DATA FOR REVIEW ->
⁂
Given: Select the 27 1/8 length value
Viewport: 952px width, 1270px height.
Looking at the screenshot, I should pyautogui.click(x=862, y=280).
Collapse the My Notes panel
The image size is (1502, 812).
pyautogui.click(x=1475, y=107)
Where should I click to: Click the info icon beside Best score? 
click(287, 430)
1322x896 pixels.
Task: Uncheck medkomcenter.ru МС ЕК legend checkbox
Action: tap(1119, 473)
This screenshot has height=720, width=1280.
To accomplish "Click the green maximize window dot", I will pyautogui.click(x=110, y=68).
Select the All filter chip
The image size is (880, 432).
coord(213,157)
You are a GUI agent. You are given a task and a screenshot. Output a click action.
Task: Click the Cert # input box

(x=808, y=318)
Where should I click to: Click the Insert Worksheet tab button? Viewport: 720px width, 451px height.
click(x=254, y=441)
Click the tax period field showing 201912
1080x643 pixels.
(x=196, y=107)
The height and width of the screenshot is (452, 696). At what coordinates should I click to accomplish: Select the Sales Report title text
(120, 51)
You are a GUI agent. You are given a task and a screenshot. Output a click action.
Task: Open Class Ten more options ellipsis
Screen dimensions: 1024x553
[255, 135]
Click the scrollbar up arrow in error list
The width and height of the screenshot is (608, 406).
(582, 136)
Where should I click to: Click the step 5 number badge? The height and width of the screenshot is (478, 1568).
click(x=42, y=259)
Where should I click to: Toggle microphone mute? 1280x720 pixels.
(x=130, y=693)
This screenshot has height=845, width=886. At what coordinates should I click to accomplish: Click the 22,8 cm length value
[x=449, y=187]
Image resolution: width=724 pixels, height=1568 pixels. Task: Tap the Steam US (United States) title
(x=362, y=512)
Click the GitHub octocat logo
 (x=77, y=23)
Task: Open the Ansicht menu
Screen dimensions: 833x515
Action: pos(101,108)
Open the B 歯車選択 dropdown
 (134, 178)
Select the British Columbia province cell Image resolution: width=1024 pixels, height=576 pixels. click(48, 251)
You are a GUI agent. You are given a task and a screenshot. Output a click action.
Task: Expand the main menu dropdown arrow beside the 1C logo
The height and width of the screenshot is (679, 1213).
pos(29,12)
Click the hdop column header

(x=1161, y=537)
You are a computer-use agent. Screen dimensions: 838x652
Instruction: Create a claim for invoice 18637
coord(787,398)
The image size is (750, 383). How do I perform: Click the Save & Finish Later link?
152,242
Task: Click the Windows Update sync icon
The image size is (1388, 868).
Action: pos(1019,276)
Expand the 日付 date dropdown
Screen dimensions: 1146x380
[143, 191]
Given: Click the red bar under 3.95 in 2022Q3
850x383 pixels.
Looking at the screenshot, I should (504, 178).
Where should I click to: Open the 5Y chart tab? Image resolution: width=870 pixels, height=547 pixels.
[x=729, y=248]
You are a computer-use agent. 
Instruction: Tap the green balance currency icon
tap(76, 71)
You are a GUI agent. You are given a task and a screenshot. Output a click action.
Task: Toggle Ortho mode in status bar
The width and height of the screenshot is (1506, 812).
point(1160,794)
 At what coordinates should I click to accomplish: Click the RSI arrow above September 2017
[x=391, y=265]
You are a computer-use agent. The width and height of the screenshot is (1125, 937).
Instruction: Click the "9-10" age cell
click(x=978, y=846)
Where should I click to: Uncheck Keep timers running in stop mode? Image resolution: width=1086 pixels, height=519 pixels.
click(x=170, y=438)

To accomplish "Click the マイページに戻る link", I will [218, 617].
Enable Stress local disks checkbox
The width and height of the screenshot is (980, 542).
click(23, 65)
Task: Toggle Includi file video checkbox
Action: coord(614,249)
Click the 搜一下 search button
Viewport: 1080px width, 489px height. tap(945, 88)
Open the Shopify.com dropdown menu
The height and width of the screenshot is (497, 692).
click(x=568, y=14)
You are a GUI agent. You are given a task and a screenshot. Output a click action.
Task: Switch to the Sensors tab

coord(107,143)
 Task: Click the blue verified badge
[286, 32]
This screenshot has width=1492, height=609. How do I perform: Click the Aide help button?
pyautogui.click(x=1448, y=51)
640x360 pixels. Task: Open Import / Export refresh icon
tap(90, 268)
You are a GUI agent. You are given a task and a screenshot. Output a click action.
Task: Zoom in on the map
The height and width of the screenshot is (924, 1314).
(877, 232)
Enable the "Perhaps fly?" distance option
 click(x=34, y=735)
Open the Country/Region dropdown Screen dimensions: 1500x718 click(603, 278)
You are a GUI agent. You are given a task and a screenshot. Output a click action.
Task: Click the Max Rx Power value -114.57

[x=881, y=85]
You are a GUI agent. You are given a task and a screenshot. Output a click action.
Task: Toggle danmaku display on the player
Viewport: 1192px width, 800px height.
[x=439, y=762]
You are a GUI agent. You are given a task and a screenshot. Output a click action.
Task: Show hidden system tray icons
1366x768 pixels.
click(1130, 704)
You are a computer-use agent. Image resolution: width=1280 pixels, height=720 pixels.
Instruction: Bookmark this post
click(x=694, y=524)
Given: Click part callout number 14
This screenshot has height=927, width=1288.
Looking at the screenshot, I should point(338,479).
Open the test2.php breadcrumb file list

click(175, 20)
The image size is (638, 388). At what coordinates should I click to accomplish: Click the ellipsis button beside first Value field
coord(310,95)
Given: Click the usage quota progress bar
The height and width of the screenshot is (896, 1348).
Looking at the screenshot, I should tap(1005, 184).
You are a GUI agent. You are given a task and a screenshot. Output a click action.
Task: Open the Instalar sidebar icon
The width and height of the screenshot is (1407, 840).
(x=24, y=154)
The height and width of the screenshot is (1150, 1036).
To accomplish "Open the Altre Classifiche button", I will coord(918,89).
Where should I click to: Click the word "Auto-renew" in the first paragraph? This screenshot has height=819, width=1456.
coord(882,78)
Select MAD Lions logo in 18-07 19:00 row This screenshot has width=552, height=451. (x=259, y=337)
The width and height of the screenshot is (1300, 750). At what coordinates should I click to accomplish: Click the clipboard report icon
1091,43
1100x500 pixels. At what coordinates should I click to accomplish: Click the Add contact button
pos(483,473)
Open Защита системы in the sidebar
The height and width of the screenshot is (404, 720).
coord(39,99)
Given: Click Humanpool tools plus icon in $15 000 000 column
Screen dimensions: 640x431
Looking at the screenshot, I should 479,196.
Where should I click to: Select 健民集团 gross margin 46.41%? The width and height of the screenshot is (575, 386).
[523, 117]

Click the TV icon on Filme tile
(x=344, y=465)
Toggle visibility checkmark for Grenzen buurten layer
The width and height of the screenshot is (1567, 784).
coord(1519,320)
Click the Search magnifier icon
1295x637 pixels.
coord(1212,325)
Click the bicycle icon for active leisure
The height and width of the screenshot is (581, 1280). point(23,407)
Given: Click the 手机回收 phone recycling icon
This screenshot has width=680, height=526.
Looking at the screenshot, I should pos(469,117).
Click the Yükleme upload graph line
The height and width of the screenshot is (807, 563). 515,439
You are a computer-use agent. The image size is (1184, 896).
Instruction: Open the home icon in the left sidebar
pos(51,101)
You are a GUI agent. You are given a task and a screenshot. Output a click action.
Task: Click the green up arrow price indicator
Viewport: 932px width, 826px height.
⁂
PROBLEM STATEMENT ->
Look through the records and copy down every line that holds "will".

EXERCISE OUTPUT ->
To accomplish "Click the green maximize window dot", I will pyautogui.click(x=110, y=68).
To accomplish "Click the マイページに戻る link", I will [218, 617].
To accomplish "Open the Altre Classifiche button", I will coord(918,89).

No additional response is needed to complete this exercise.